The anionic surfactant sodium lauryl ether sulphate (SLES) is the main component of most commercial foaming agents used in the excavation of highway and railway tunnels with Earth Pressure Balance-Tunnel Boring Machines (EPB-TBM). Several hundreds of millions of tons of spoil material, consisting of soil mixed with foaming agents, are produced worldwide, raising the issue of their handling and safe disposal. Reducing waste production and re-using by-products are primary objectives of the “circular economy” and in this context the biodegradation of SLES becomes a key question in reclaiming excavated soils, especially at construction sites where SLES degradation on the spot is not possible because of lack of space for temporary spoil material storage. The aim of the present work was to apply a bacterial consortium of sodium lauryl ether sulphate-degraders (BC) to spoil material excavated with an EPB-TBM and coming from a real construction site.

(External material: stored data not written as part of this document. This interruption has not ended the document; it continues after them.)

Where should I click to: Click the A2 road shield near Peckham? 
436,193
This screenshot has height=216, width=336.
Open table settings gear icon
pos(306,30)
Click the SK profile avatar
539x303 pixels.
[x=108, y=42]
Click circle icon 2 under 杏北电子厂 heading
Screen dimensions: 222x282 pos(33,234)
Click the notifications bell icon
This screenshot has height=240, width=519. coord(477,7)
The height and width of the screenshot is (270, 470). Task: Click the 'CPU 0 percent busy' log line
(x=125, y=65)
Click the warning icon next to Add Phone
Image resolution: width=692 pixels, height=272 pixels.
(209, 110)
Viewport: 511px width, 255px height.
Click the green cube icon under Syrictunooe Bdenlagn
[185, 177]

For this purpose, the BC capability to accelerate SLES degradation was tested. Preliminary BC growth, degradation tests and ecotoxicological evaluations were performed on a selected foaming agent. Subsequently, a bioaugmentation experiment was conducted and the microbial abundance, viability and SLES concentrations in spoil material were evaluated over the experimental time (0.5, 3, 6, 24, 48 and 144 hours). Moreover, the corresponding aqueous elutriates were extracted from all the soil samples and analyzed for SLES concentration and ecotoxicological evaluations with the bacterium Aliivibrio fischeri. The preliminary experiments showed the BC capability to grow under 14 different concentrations of the foaming agent. The maximum BC growth rates and degradation efficiency (100 %) were achieved with initial SLES concentrations of 125, 250 and 500 mg/L. The subsequent bioaugmentation of the spoil material with BC significantly (six-fold) improved the degradation time of SLES (DT50 1 day) compared to natural attenuation (DT50 6 days). In line with this result neither SLES residues, either toxicity was recorded in the soil extracts, showing the spoil material as a by-product promptly usable. The bioaugmentation with BC can be a very useful for cleaning spoil material produced in underground construction where its temporary storage (for SLES natural biodegradation) is not possible.